Once on the ground and back in familiar territory he felt a little more in control, even though in reality he was in limbo. All action and orders were out of his hands now. Being acquainted with Jenkins from a previous mission, Rad had no trouble assimilating into his command, but Jenkins made it clear Rad’s job was to ID the prisoner and otherwise lie low.
There was nothing he could do but wait…and try to force down the dull ache of foreboding that threatened to overtake him. The old saying, “so close, yet so far away,” had never so accurately reflected his circumstances. Missions like this had a way of stalling or even dissolving before they made it off the ground. And even if everything did move as planned, there would be no do-overs. As usual, everything had to go perfectly
After a few more days of intercepted phone calls, it appeared the operation was going to be a go. The kidnappers would be taking their “package” through the Khyber Pass, mixing in with a wagon train of farmers transporting their produce. When the line of farmers made it completely out of Pakistan, a unit of Marines would temporarily close up the pass behind them while Jenkins’ men would search the wagons for the special cargo they were seeking.
Once the wheels of the operation started turning, everything began to unfold at lightning speed. Rad and the team were d
ropped in the area under cover of darkness and watched the caravan proceed through the valley. When the word came to move, they used trucks and all-terrain vehicles to stop and surround the procession of wagons, carts, and donkeys loaded down with produce. Half of the men formed a security perimeter while the rest began to round up the farmers and go through the wagons.
After about forty-five minutes Rad started to worry, and fifteen minutes later, he was practically distraught.
“We got nothing here,” Jenkins said over the mic. “False alarm. Let’s go.”
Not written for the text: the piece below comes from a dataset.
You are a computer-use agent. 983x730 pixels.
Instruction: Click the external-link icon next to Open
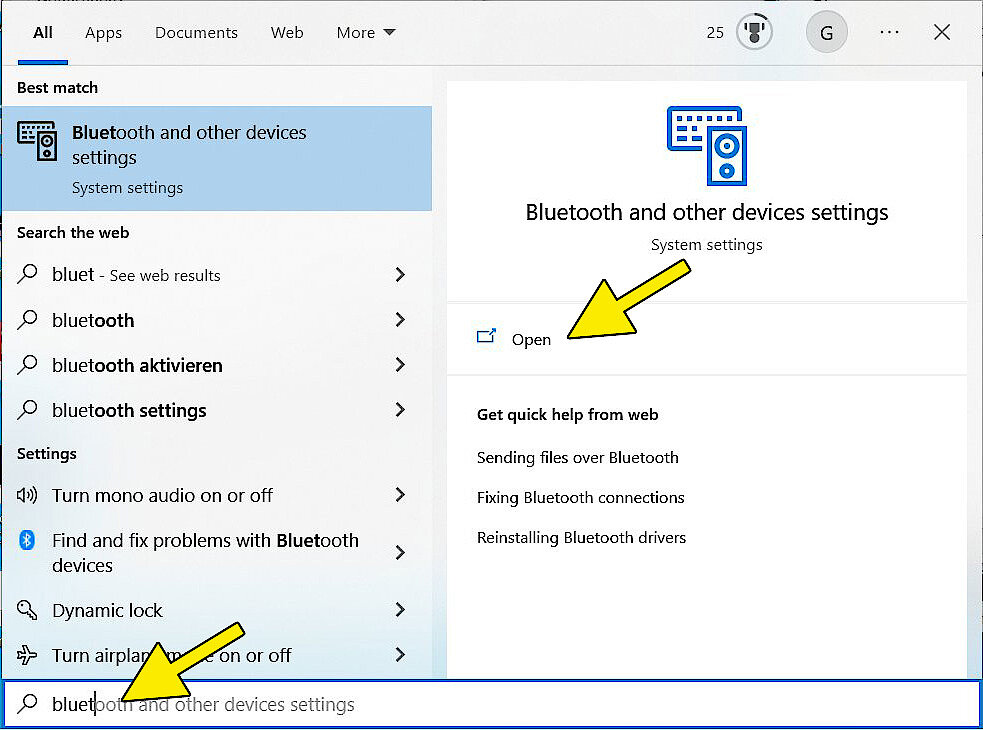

Rad stood firm, his gaze moving up and down the line. She had to be here. These guys were too jumpy to just be transporting vegetables over the mountains. He noticed two men standing nervously beside one wagon, their eyes shifting and darting from the ground to the wagon.
“Let’s go. Move out!” Jenkins said again. “That means you too Radcliff.”
Rad kept walking toward the wagon. He put his hand inside and moved some of the produce around, but like the others who had searched it before, found nothing.
“Move out Radcliff, or I’m reporting you. Now!”
Rad bent down and examined the bottom of the wagon. Nothing out of the ordinary there either. He went to stand back up and noticed his hand was wet where he had laid it against the side for balance. When he studied his fingers, he saw they were sticky and pinkish. Leaning back down, he ran his hand over the corner. It came back red.
“I need a crowbar over here.” Rad turned and motioned toward Jenkins, and held up his hand to show the blood. “This thing has a false bottom.”
An operator ran over with a crow bar while others threw vegetables from the wagon right and left by the armful. Still others on the team moved forward to help corral the supposed-farmers who were now chattering angrily, as the creak and splintering of wood ripped through the air. “We got something!”
Jenkins leaned in, holding a photo. He stared at the form lying in the small cavity of the wagon, but then turned to Rad. “Can you tell it’s her?”